▸ **Exercise aim**
Within the records that follow, find every line containing the string "toolbar". Copy those lines.

▸ **Exercise data**
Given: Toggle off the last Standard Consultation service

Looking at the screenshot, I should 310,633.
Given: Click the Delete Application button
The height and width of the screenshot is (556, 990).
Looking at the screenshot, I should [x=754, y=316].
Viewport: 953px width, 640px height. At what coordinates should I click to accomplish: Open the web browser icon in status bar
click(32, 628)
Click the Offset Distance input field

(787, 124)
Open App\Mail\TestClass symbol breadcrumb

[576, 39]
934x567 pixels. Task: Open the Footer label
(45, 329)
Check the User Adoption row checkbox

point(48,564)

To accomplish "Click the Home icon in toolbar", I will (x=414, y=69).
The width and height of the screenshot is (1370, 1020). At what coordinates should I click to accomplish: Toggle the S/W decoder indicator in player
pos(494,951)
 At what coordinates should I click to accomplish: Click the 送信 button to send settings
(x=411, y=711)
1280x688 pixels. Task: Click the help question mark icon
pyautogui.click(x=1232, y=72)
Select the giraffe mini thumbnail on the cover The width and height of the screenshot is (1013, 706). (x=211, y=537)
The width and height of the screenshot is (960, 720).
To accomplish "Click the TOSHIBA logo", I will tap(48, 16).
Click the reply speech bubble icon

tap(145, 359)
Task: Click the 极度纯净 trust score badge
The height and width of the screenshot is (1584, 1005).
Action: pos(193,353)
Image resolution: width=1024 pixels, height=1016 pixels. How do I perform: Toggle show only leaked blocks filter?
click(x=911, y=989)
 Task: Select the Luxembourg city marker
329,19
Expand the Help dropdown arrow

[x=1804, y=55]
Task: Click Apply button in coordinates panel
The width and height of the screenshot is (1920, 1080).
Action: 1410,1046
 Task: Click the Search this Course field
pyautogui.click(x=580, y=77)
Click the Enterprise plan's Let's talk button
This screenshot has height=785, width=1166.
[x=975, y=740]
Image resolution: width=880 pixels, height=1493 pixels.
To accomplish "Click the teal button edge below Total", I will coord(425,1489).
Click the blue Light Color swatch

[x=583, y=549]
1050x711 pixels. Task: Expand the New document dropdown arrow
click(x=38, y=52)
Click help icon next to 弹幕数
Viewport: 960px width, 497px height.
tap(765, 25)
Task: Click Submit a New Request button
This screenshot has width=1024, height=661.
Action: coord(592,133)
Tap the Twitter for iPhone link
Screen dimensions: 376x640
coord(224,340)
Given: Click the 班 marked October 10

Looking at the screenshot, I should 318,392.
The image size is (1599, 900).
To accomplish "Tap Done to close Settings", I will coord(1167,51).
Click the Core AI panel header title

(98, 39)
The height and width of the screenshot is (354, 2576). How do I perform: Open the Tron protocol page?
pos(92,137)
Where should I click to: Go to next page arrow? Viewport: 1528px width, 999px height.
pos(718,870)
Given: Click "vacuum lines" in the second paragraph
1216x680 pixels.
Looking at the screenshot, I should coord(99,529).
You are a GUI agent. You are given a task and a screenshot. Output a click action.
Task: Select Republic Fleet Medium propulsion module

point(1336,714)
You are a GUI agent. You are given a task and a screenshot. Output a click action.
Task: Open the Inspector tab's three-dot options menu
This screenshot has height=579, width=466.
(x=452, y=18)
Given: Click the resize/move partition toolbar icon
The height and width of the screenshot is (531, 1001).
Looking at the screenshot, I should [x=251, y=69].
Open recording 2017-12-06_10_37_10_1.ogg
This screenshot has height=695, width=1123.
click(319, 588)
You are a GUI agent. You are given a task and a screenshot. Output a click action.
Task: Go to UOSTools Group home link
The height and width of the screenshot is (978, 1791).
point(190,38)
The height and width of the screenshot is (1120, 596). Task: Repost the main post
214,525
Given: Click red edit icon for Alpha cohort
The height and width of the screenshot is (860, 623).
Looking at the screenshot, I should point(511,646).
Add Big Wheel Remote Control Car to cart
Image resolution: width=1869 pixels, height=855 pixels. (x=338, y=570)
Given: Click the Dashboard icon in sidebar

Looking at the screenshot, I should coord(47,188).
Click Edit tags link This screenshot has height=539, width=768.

▸ **Problem solution**
To accomplish "Click the Home icon in toolbar", I will (x=414, y=69).
Given: Click the resize/move partition toolbar icon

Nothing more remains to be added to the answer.